Elon Musk’s Neuralink posted job listings for a clinical trial director and coordinator for development of a chip that can be implanted in the human brain. The job listing says the clinical trial director will “work closely with some of the most innovative doctors and top engineers” and participants in clinical trials.
In 2019, Elon Musk expressed hope that Neuralink would become available in 2020. Like many Musk timelines, that proved overly optimistic, and he now expects that it will be released later this year.
Naturally, this will require regulatory approval, which comes with the risk of regulatory red tape holding up the process. This is often a source of aggravation for Elon Musk and his companies. Bureaucratic delays held up both the opening of Tesla’s Gigafactory Berlin and the launch of SpaceX’s orbital test flight of a Starship prototype, both of which were expected to happen last year and are now slated for this year.
Neuralink will have to pass U.S. Food and Drug Administration requirements for approval, including feasibility testing and a pivotal device test. The entire process, including the clinical trials, can take several years in most cases.

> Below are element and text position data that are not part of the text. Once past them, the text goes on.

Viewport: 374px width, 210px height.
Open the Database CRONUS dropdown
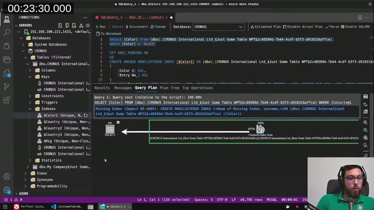(x=218, y=27)
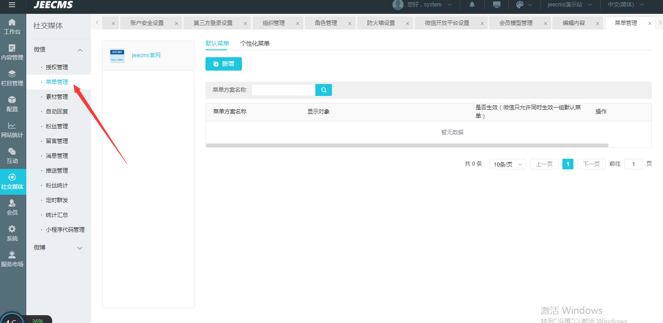Open 工作台 from the sidebar
Screen dimensions: 663x323
point(12,27)
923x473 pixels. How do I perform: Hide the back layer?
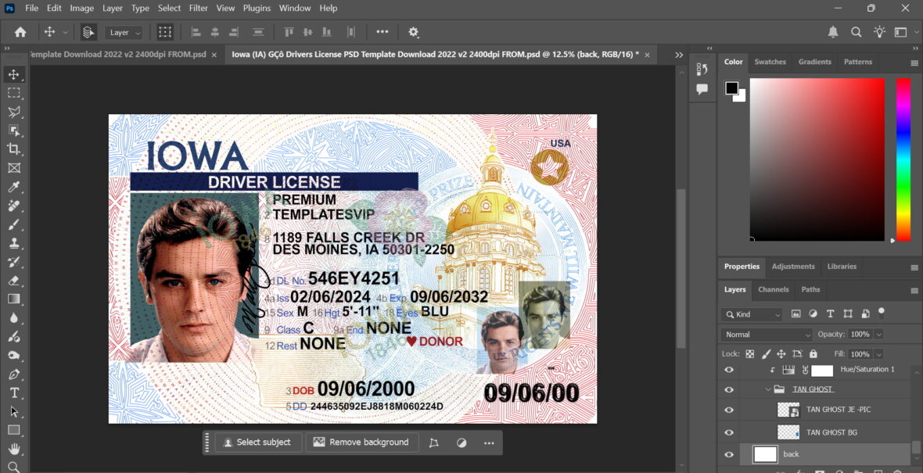[729, 453]
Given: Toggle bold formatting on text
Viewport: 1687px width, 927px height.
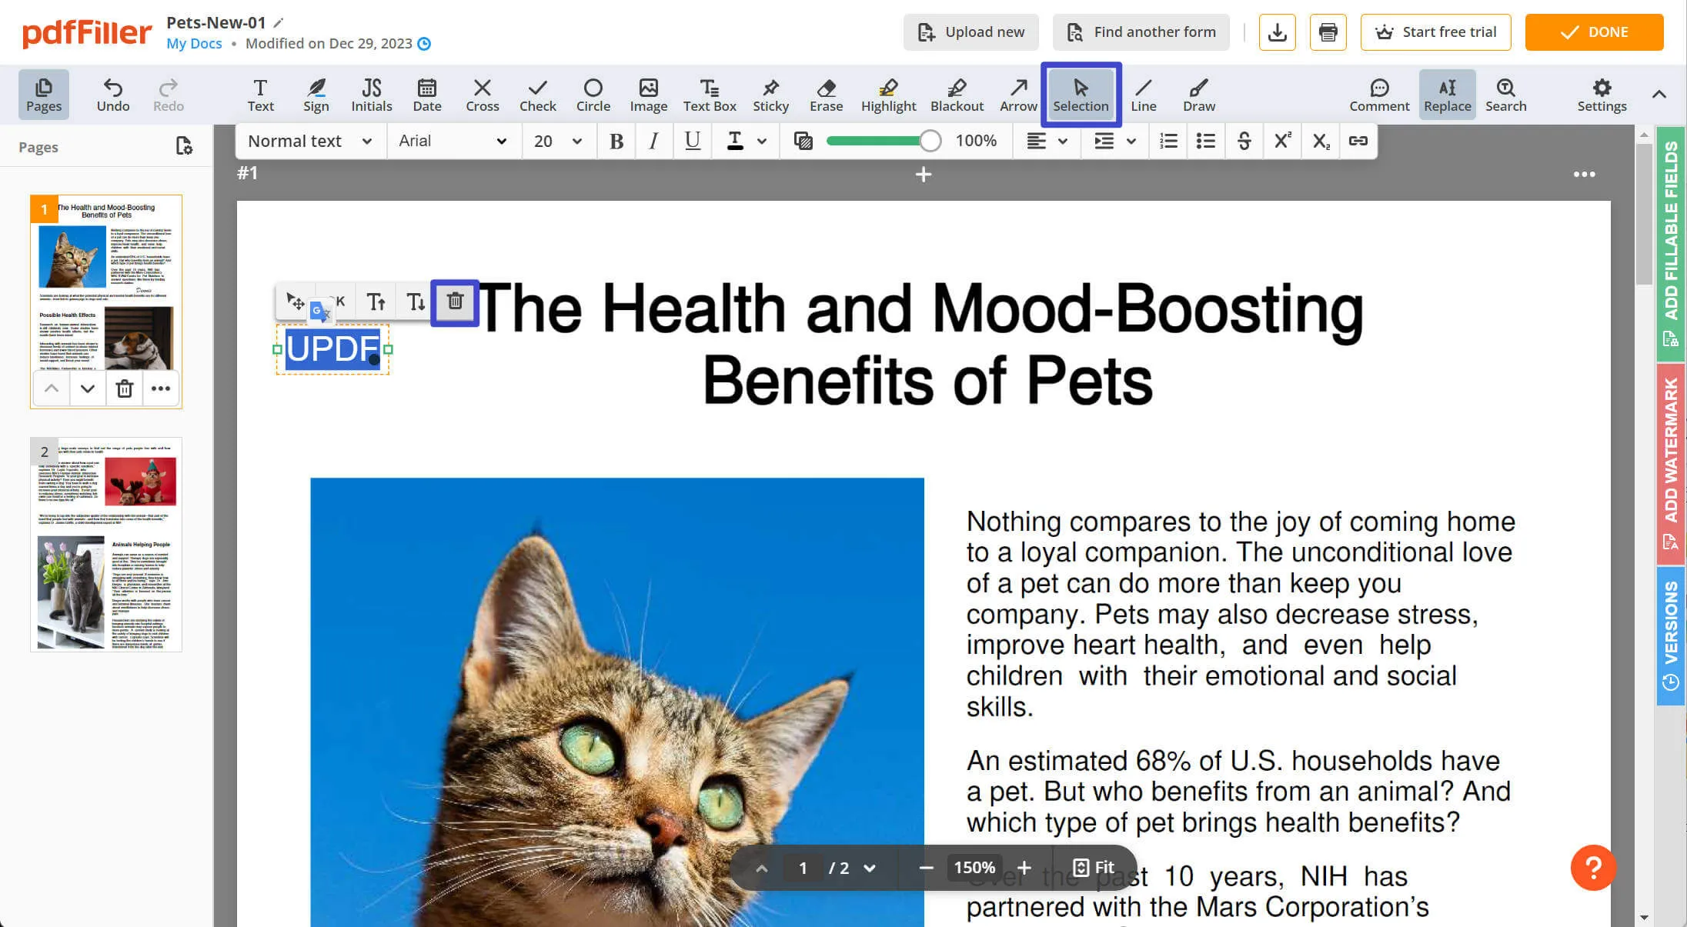Looking at the screenshot, I should 616,139.
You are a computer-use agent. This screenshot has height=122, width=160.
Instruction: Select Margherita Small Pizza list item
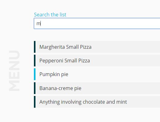[x=97, y=47]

Animal testing showed that monkeys could use Neuralink devices to play video games with their thoughts alone. Trials on rats indicated the ability to use Neuralink to monitor their brainwaves as they navigated mazes. The next steps typically include human trials. In Neuralink’s case, volunteers are likely to have the implant surgically implanted in their brain.

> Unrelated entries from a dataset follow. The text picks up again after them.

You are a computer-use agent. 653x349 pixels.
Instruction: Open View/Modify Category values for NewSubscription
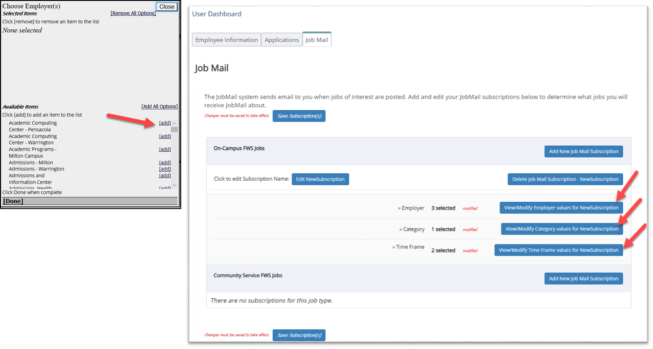(561, 229)
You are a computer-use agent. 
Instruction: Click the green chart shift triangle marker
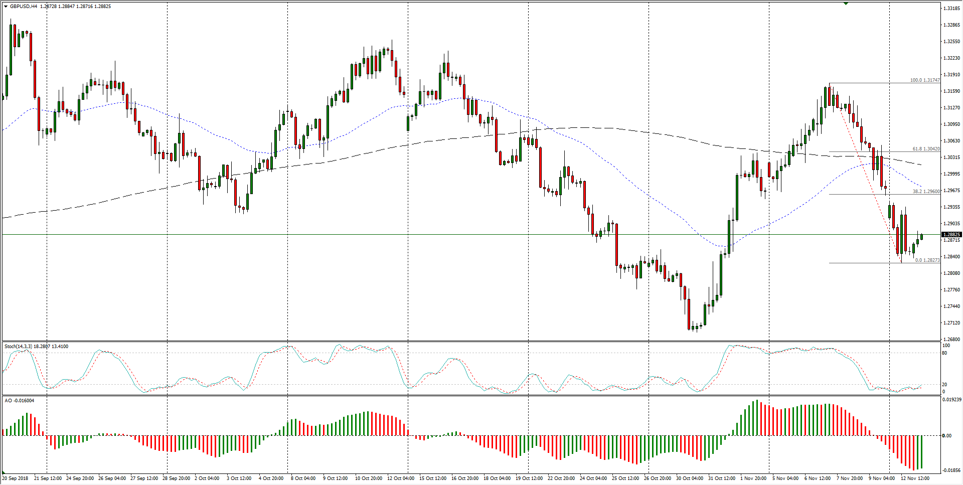[x=846, y=4]
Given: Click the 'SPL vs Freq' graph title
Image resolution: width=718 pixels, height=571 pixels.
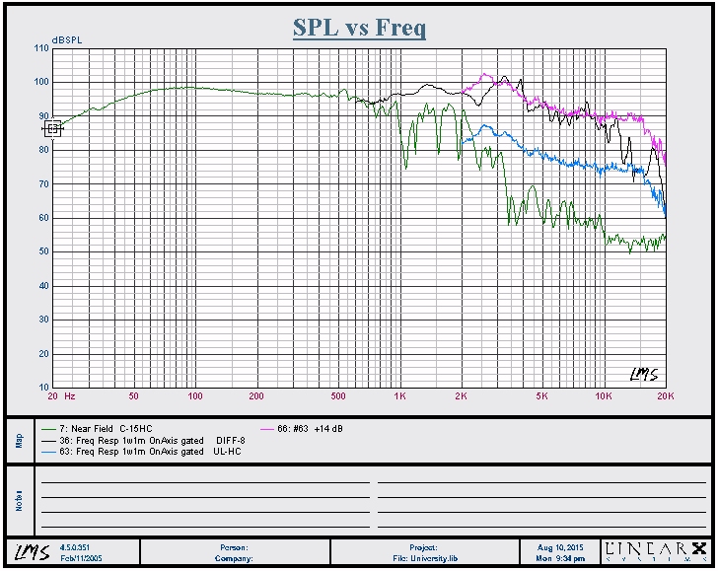Looking at the screenshot, I should pyautogui.click(x=359, y=27).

Like many possible new medical and therapeutic implants, no one really knows what the long-term effects of a Neuralink implant will be. However, people who have serious neurological disorders like Parkinson’s disease may be willing to take the risk to relieve some of the symptoms. The promise was enough to net Neuralink $150 million in investments, including $100 million from Elon Musk.
Clinical trial directors typically become involved early in the process to maximize the chances of approval. Neuralink’s job openings list the “Clinical Trial Director” and “Clinical Trial Coordinator” positions in the Regulatory category.
The company says the brain implant will be available as treatment for neurological disorders, including paralysis. The trials with the monkeys indicate that it can also be used as a mind-machine interface. It could be used as a direct interface between the brain and a speech device similar to the one Stephen Hawking used, for instance. This could help individuals who have difficulty communicating verbally.
The human clinical trials for Neuralink have not been listed on clinicaltrials.gov yet, though there is typically a gap between recruitment of the first clinical trial participants and listing on the clinicaltrials.gov website. Neither Neuralink nor the FDA have responded to requests for comment.
Competitors for Neuralink could include Synchron, which gained approval for a feasibility study of its brain-machine interface from the FDA last year.
Job openings for Neuralink can be found on Greenhouse.io. Most of the job openings are based in Austin, Texas or Fremont, California.